On Sunday I had to cut work because I was having a foot problem and I kept losing my balance on even minor slopes. So I ended up visiting Harbor UCLA where they promptly set me down in the waiting room. I ended up waiting for FIVE BLOITIN HOURS! At the time it was about 10:30 so I ended up having to head to the bus stop cause if I kept sitting in that cursed waiting room I would've missed another day of work and my ass would've been canned. So I proceeded out to the bus stop only to find it infested with ROACHES! For those of you who don't know, I have a pretty bad phobia of cockroaches and under normal circumstances I would've probably stood shaking in fear and pacing away from those tiny terrors. But today, I was Blitted off, my foot still hurt, and I was hungry (What that had to do with anything I don't really know) and I used my repressed anger and my size 15 shoes to wipe those bloits off of the face of the harbor UCLA bus stop! What began as a hospital visit ended with a 30 minute massacre of vermin that left Dozens of roaches dead :)
After I realized that the bus had stopped running I began the long 12ish mile walk home. I stopped at a weinerschnitzel and got my dinner there and tossed most of it away after realizing I didn't like weinerschnitzel. After abut an hour I arrived near the del amo mall on Hawthorne and Torrance blvd. However I took a shortcut through a backstreet because it curved around a bit and would've knocked 5-10 minutes offa my trip. The road was poorly lit and flanked by various trucker related buisinesses and towards the end it made a sharp left and there was a big oil plant.

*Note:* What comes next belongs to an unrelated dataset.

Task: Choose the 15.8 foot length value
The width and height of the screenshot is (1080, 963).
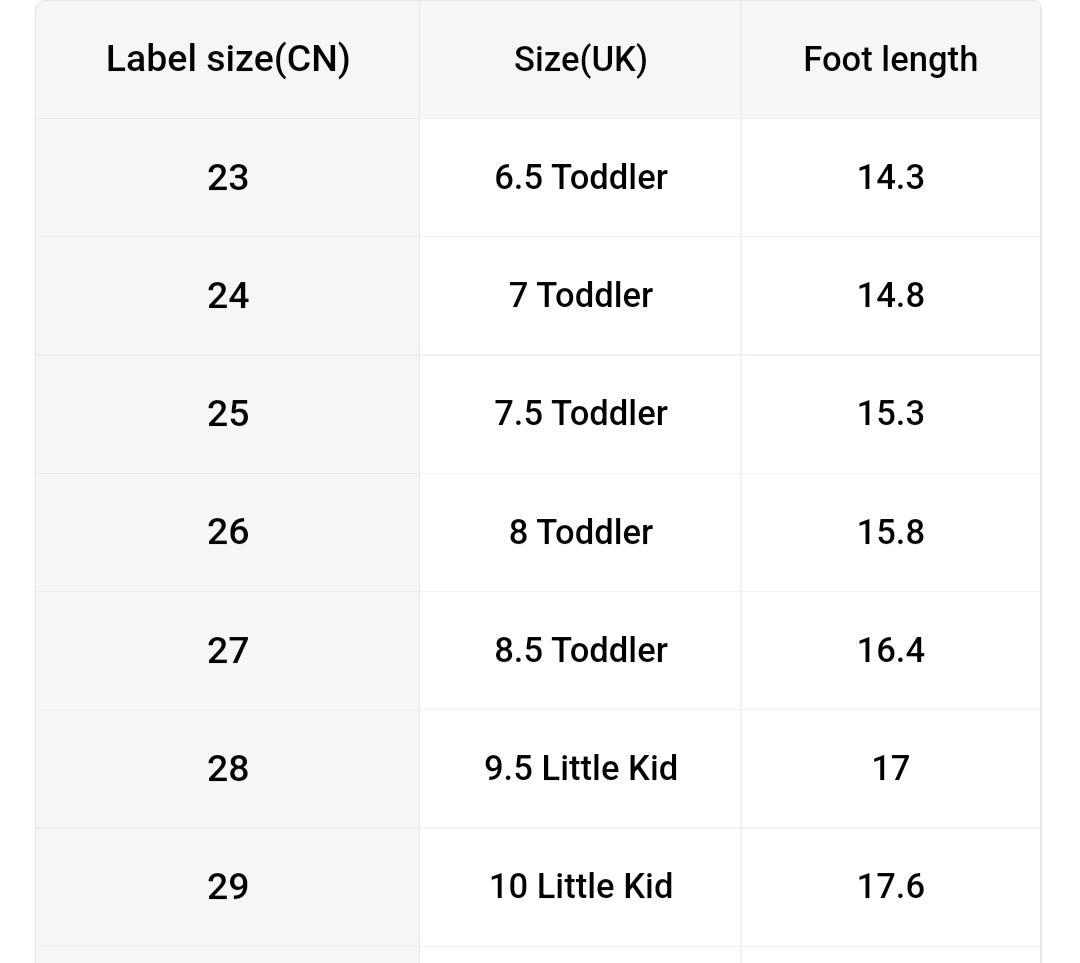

As I began moving down this long lonely road I saw a cat up ahead running away. I didnt really think anything of it so I just kept walking, and as I moved forward I saw another cat bookin it away. This sight repeated itself a couple more times and each time I didnt think anything unusual was happening. Then I started to arrive where the road turned. I saw the cats clumped together near a bush about 20 feet away. I stopped and saw them doing an odd swaying motion. I moved closer to try and see what they were doing and I immediately stopped once I realized the terrifying truth...they weren't cats at all. They were SKUNKS!!!!!!! A mere 11 feet away from me were 3 skunk Blarts waving at me and a fourth was coming to reinforce them with its funk! In less than a tenth of a second I was on the other side of the road. I walked away quickly fearing for my hygiene till I was forced to stop.
The road ahead was long, and completely unlit. On each side were areas that some random skunk could be hiding. I thought the risk too great so I began to turn back when I heard the pills in my pocket shake. They made a loud sound each time I took a step so I took them out my pocket and began shaking them like a madman as I moved slowly into the darkness hoping to scare any skunks away before they were in range to skunkify me. After about 10 minutes I emerged into a well lit civilized and skunk free area. It took another hour before I finally reached home and this dramatic oddessey was ended.
The next day at work began as it did normally but then one of our new hires began being bothering me. She kept poking at me when I didnt hit the close check button to print out the checks before the customers payed. Once the customers left I told her to stop poking me or I'd shank her with a cheeseburger. She looked at me like I was insane, which isn't unusual when one says a really random comment like that, but that triggered a long conversation with my lead Wilson about how you would in theory essentially shank someone with a cheeseburger. On the show myth busters they did an episode where they used 300mph winds to shoot straw into a palm tree. The straw went in about 3 inches so I've been trying to figure out how much force would be needed to force a 1lb cheeseburger at that speed in about 2 feet before any forces can really act on it and tear it apart. Because of my poor physics skills I've yet to find that answer...
Also today I won an ebay bid with 7 seconds left for a super awesome Dell desktop.